US 12,130,792 B2
	Data merging in distributed computing system
Xing Wei, Xi'an (CN); Xiao Bin Sun, Xi'an (CN); Zhe Shao, Xi'an (CN); Dong Hai Yu, Xi'an (CN); Liu Zhen Duo, Xi'an (CN); and Chun Lei Xu, Xi'an (CN)
Assigned to International Business Machines Corporation, Armonk, NY (US)
Filed by International Business Machines Corporation, Armonk, NY (US)
Filed on Dec. 2, 2021, as Appl. No. 17/457,301.
Prior Publication US 2023/0177035 A1, Jun. 8, 2023
Int. Cl. G06F 16/22 (2019.01); G06F 16/27 (2019.01)

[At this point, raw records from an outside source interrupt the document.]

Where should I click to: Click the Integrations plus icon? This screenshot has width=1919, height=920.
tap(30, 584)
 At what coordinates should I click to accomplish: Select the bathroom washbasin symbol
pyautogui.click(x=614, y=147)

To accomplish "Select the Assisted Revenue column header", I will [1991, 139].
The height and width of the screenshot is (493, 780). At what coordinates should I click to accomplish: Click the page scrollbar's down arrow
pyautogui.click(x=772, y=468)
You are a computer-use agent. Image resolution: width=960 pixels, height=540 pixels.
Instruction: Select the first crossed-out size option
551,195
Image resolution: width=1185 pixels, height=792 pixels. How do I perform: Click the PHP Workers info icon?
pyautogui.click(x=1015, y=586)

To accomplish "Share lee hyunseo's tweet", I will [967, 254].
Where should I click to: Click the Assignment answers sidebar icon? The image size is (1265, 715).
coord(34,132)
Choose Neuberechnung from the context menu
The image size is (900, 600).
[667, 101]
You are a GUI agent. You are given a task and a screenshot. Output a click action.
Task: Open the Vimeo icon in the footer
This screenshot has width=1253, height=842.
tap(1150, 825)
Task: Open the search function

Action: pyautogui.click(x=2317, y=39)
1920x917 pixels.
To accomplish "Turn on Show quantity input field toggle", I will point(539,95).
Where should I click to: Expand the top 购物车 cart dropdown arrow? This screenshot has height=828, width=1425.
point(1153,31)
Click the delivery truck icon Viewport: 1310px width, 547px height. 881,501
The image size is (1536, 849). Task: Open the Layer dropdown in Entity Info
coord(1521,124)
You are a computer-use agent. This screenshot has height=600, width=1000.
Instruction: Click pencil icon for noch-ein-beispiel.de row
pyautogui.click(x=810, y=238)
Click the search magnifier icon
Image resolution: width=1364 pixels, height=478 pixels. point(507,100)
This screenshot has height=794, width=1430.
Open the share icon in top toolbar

CPC G06F 16/2272 (2019.01) [G06F 16/27 (2019.01)]

20 Claims

1. A computer implemented method for managing datasets for a histogram, the computer implemented method comprising a number of processing units in a computer:

determining a first span for first bins containing first datapoints in a first dataset in the datasets, wherein the first span is determined based on a first distribution of the first datapoints in the first dataset and a desired number of bins;

adding a datapoint to the first datapoints in the first dataset, wherein the first distribution of the first datapoints has a lower bound and an upper bound comprising the first datapoints;

adjusting the lower bound and the upper bound for the first distribution of the first datapoints with the datapoint to form an adjusted distribution for the first datapoints;

determining a second adjusted span for the first dataset based on the adjusted distribution and the desired number of bins;

adjusting the first bins based on the adjusted distribution and the second adjusted span to form an adjusted first bins containing the first datapoints;

adjusting a second span for second bins containing second datapoints in a second dataset in the datasets to form an adjusted span that matches the first span for the first bins, wherein the second span is determined based on a second distribution of the second datapoints in the second dataset, and wherein the second distribution differs from the first distribution; and

merging the first datapoints in the first bins having the first span with the second datapoints in the second bins having the adjusted span to form a merged dataset for the histogram.